[Problem description] Each record below needs to be reproduced precisely, though not its pictures.

○ ○ ○

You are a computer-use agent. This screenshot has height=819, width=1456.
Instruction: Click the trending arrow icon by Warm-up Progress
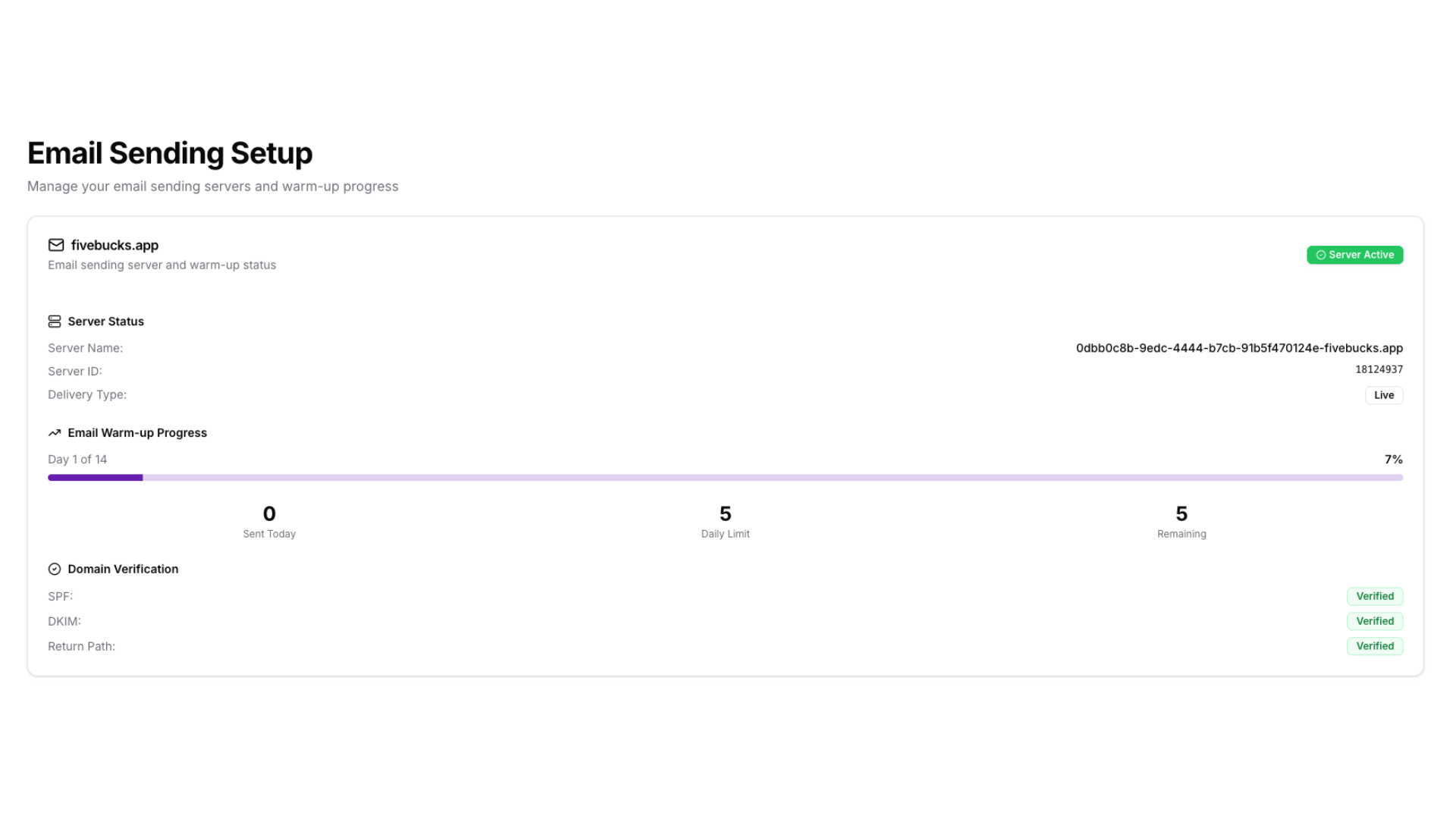(55, 433)
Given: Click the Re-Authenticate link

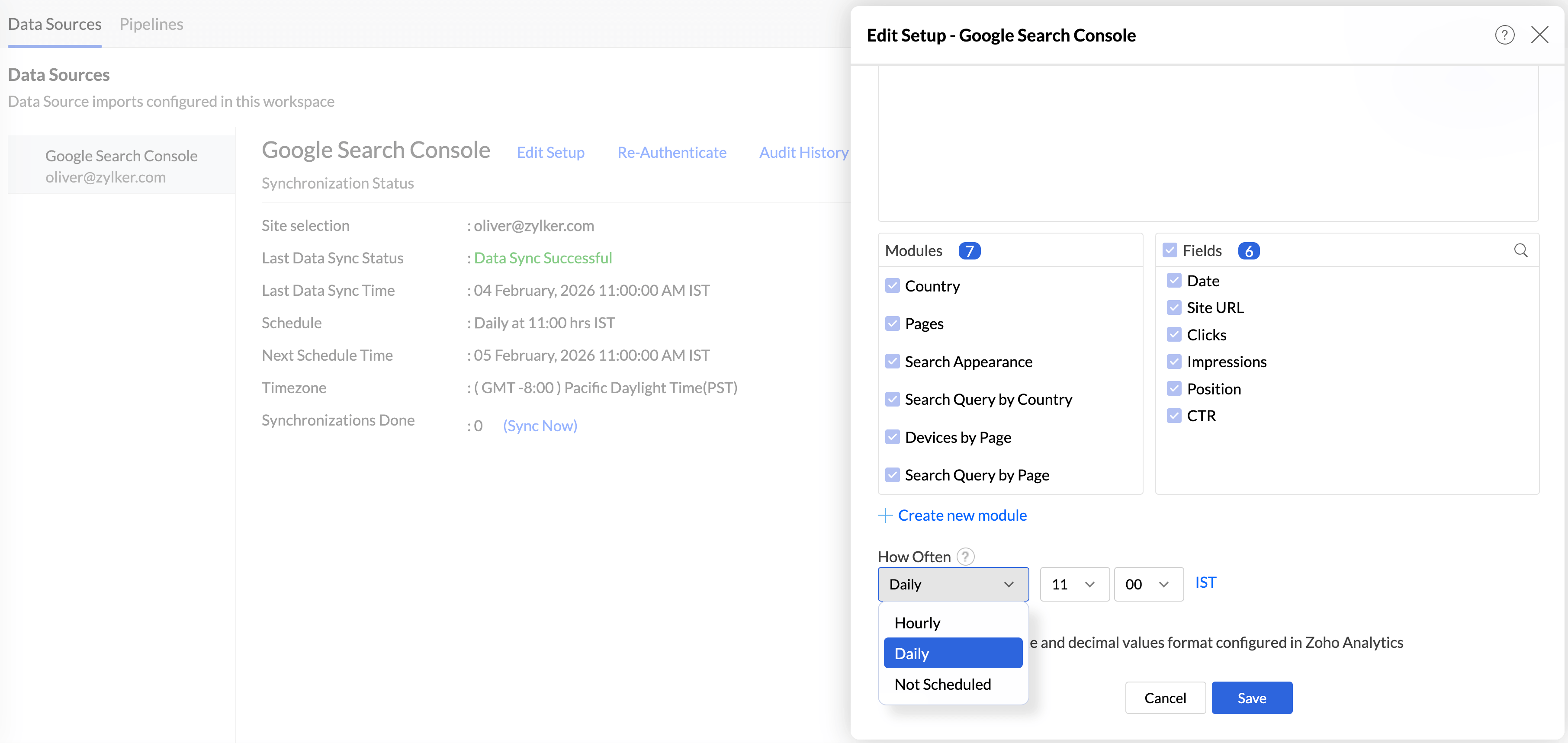Looking at the screenshot, I should (672, 152).
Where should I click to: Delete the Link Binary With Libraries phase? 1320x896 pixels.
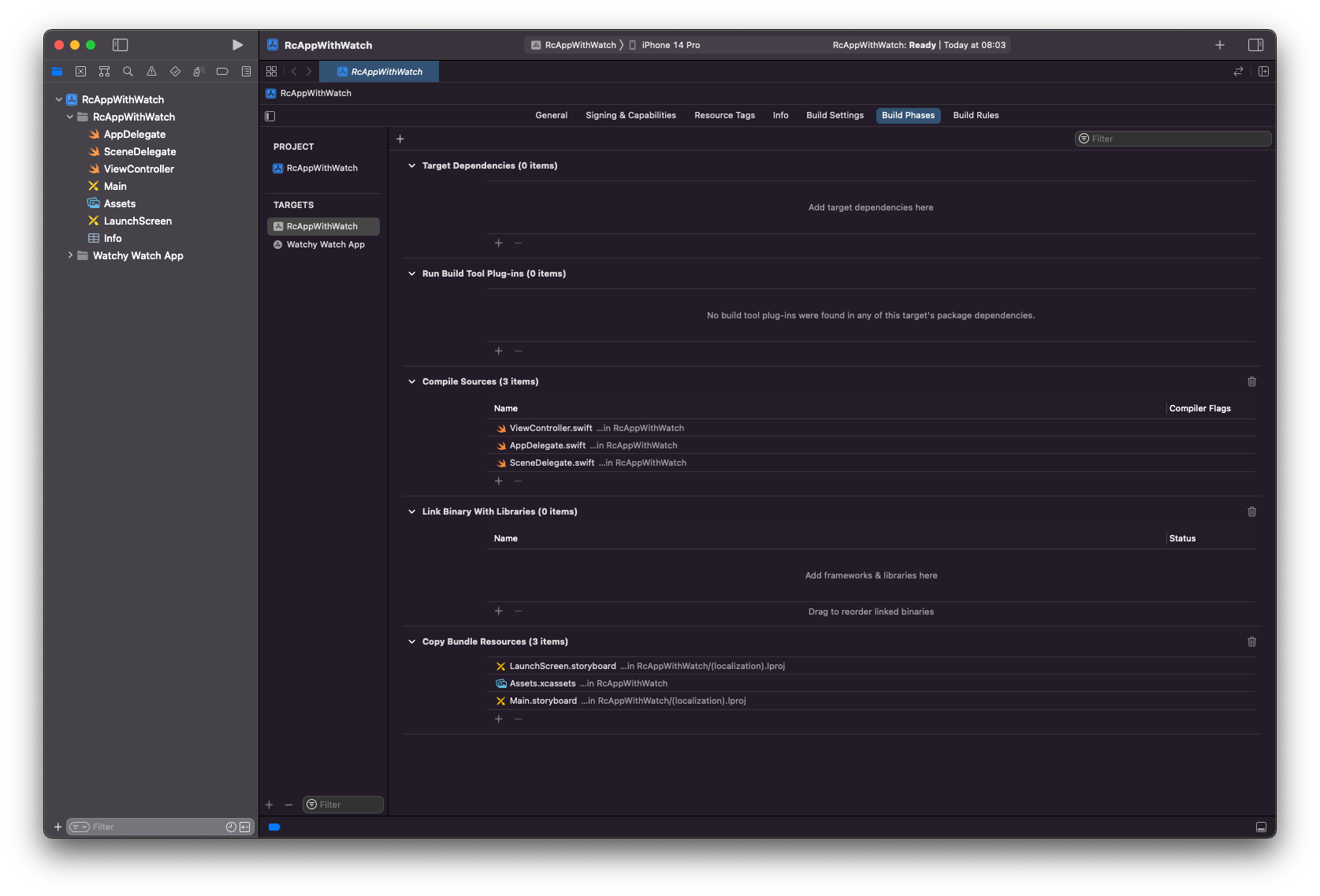(1251, 511)
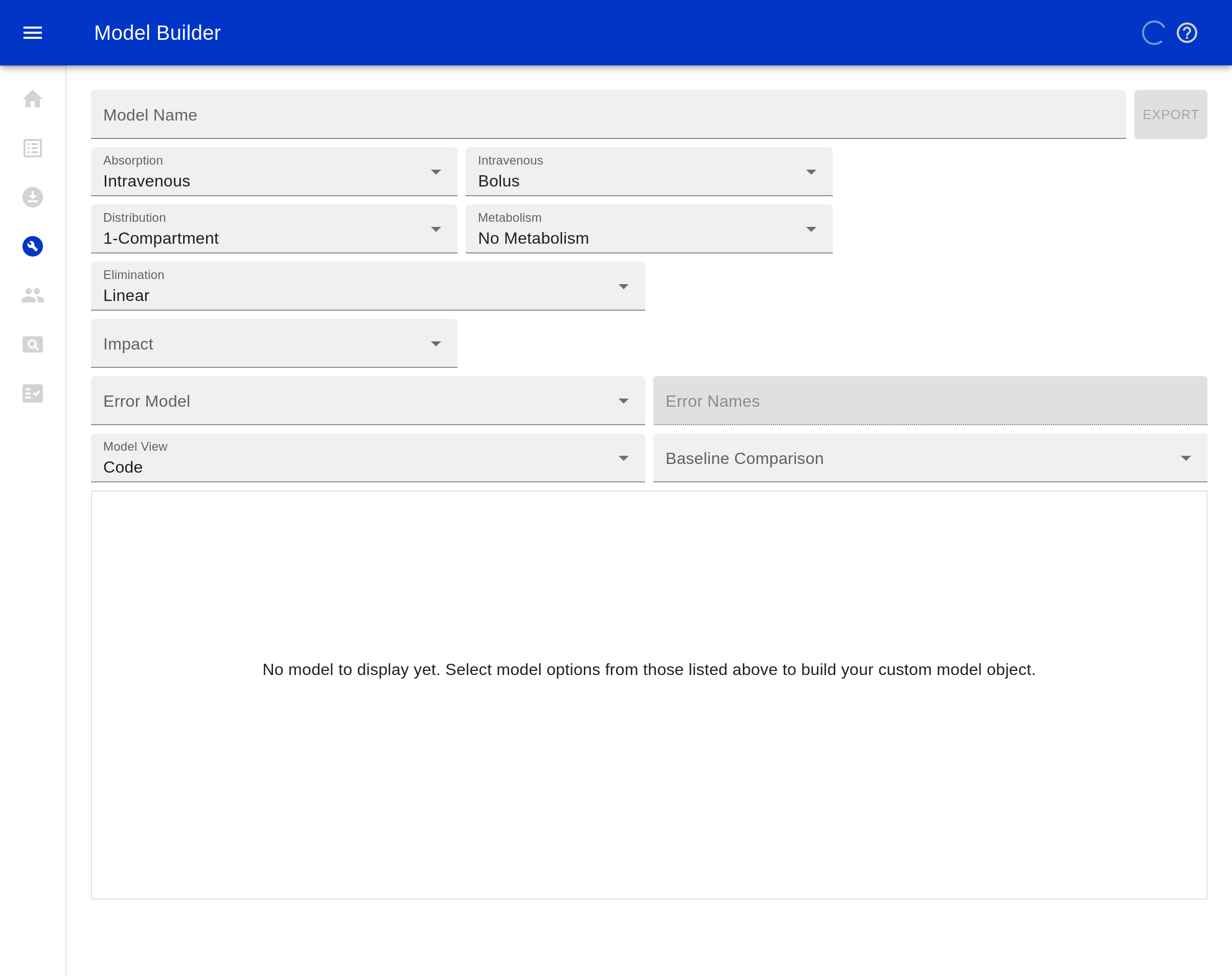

○ ○ ○

[Answer to this exercise]
You are a computer-use agent. This screenshot has height=819, width=1456.
Instruction: Click the trending arrow icon by Warm-up Progress
(55, 433)
Given: Click the Re-Authenticate link

Looking at the screenshot, I should (672, 152).
Where should I click to: Delete the Link Binary With Libraries phase? 1320x896 pixels.
(1251, 511)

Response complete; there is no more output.